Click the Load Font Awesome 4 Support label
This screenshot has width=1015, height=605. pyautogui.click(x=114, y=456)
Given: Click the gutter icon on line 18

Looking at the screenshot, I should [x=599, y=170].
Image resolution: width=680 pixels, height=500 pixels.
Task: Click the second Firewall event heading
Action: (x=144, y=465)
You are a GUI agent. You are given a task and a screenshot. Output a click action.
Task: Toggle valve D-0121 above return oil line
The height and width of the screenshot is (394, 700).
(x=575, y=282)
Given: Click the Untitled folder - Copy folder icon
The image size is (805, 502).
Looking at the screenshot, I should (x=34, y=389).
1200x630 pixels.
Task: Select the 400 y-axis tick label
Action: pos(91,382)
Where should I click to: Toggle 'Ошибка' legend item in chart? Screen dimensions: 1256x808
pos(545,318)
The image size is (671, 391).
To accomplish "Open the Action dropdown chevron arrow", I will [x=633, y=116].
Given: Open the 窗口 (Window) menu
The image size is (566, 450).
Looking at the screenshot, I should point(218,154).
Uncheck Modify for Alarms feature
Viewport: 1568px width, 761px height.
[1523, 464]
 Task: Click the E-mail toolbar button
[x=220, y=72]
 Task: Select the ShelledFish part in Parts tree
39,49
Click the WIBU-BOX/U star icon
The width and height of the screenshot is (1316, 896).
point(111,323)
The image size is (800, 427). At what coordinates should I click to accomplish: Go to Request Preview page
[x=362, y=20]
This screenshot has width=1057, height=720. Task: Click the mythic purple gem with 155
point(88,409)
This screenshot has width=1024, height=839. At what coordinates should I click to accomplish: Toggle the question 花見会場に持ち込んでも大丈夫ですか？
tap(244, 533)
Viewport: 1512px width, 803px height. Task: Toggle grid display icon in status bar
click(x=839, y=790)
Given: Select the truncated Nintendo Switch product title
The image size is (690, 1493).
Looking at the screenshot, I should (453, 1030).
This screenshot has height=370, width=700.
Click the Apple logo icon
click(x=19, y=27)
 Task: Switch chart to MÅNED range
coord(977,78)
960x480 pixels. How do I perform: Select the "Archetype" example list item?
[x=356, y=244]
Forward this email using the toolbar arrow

_EXERCISE AIM_: Starting from the line that contains "Viewport: 1568px width, 761px height.", give again every line to the last line of the data, exactly. Include nothing else.

_TASK RESPONSE_:
Viewport: 1568px width, 761px height.
[1523, 464]
 Task: Click the E-mail toolbar button
[x=220, y=72]
 Task: Select the ShelledFish part in Parts tree
39,49
Click the WIBU-BOX/U star icon
The width and height of the screenshot is (1316, 896).
point(111,323)
The image size is (800, 427). At what coordinates should I click to accomplish: Go to Request Preview page
[x=362, y=20]
This screenshot has width=1057, height=720. Task: Click the mythic purple gem with 155
point(88,409)
This screenshot has width=1024, height=839. At what coordinates should I click to accomplish: Toggle the question 花見会場に持ち込んでも大丈夫ですか？
tap(244, 533)
Viewport: 1512px width, 803px height. Task: Toggle grid display icon in status bar
click(x=839, y=790)
Given: Select the truncated Nintendo Switch product title
The image size is (690, 1493).
Looking at the screenshot, I should (453, 1030).
This screenshot has height=370, width=700.
Click the Apple logo icon
click(x=19, y=27)
 Task: Switch chart to MÅNED range
coord(977,78)
960x480 pixels. How do I perform: Select the "Archetype" example list item?
[x=356, y=244]
Forward this email using the toolbar arrow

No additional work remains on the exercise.